— START OF INFORMATION GIVEN —

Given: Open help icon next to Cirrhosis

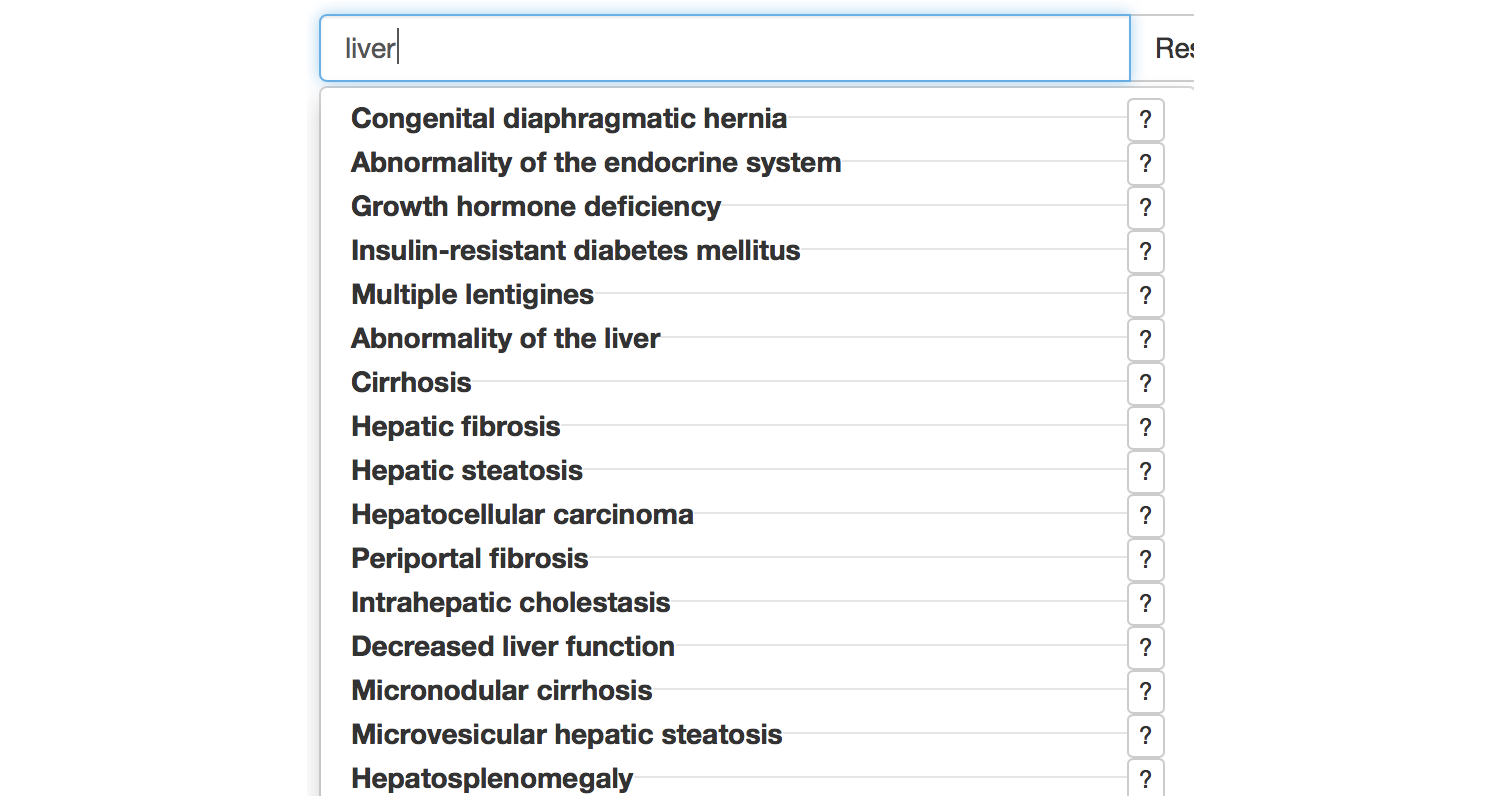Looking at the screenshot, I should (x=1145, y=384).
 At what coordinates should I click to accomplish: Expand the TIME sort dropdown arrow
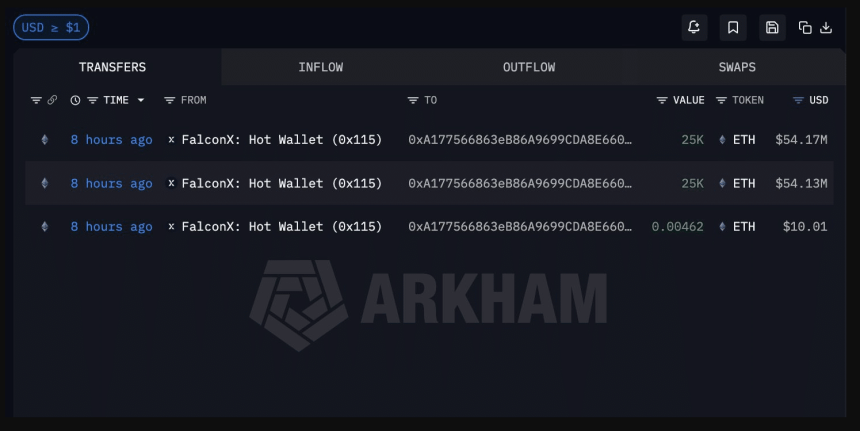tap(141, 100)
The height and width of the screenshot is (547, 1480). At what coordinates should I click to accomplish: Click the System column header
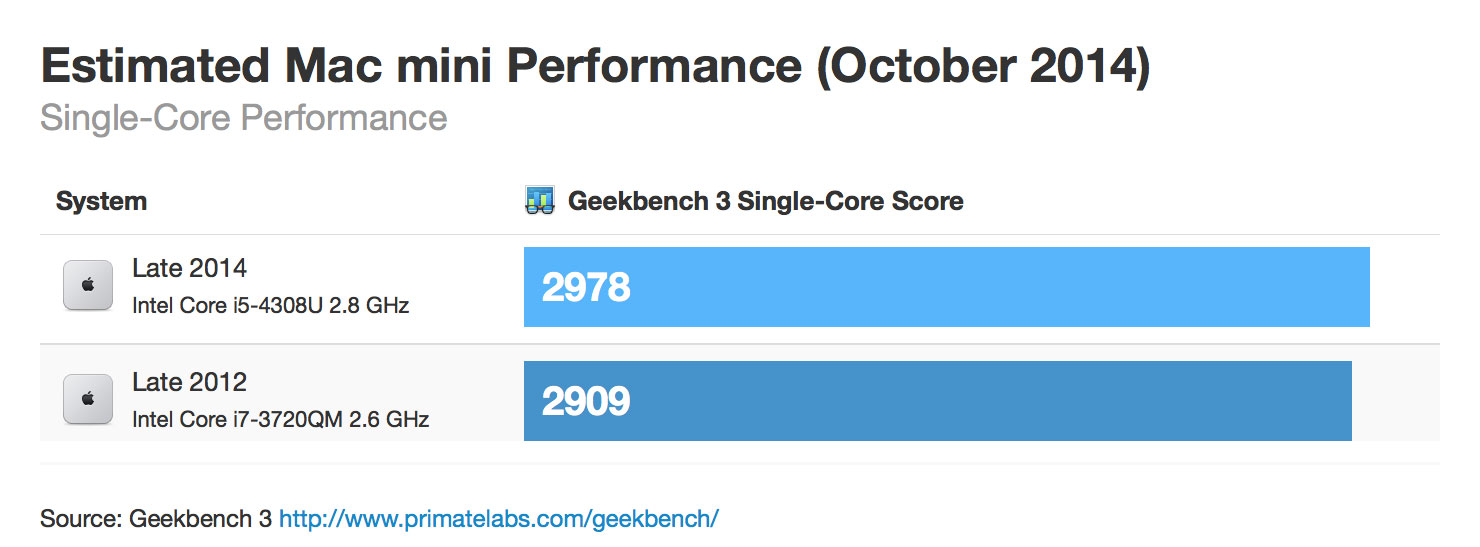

— END OF INFORMATION GIVEN —

- WHAT TO PRODUCE: Copy the data from the line containing "At what coordinates should I click to accomplish: Expand" through the end of the data, swapping "header" for "title" and leaving everything else as it stands. Omit the pictures from your copy.

- TASK RESPONSE:
 At what coordinates should I click to accomplish: Expand the TIME sort dropdown arrow
tap(141, 100)
The height and width of the screenshot is (547, 1480). At what coordinates should I click to accomplish: Click the System column title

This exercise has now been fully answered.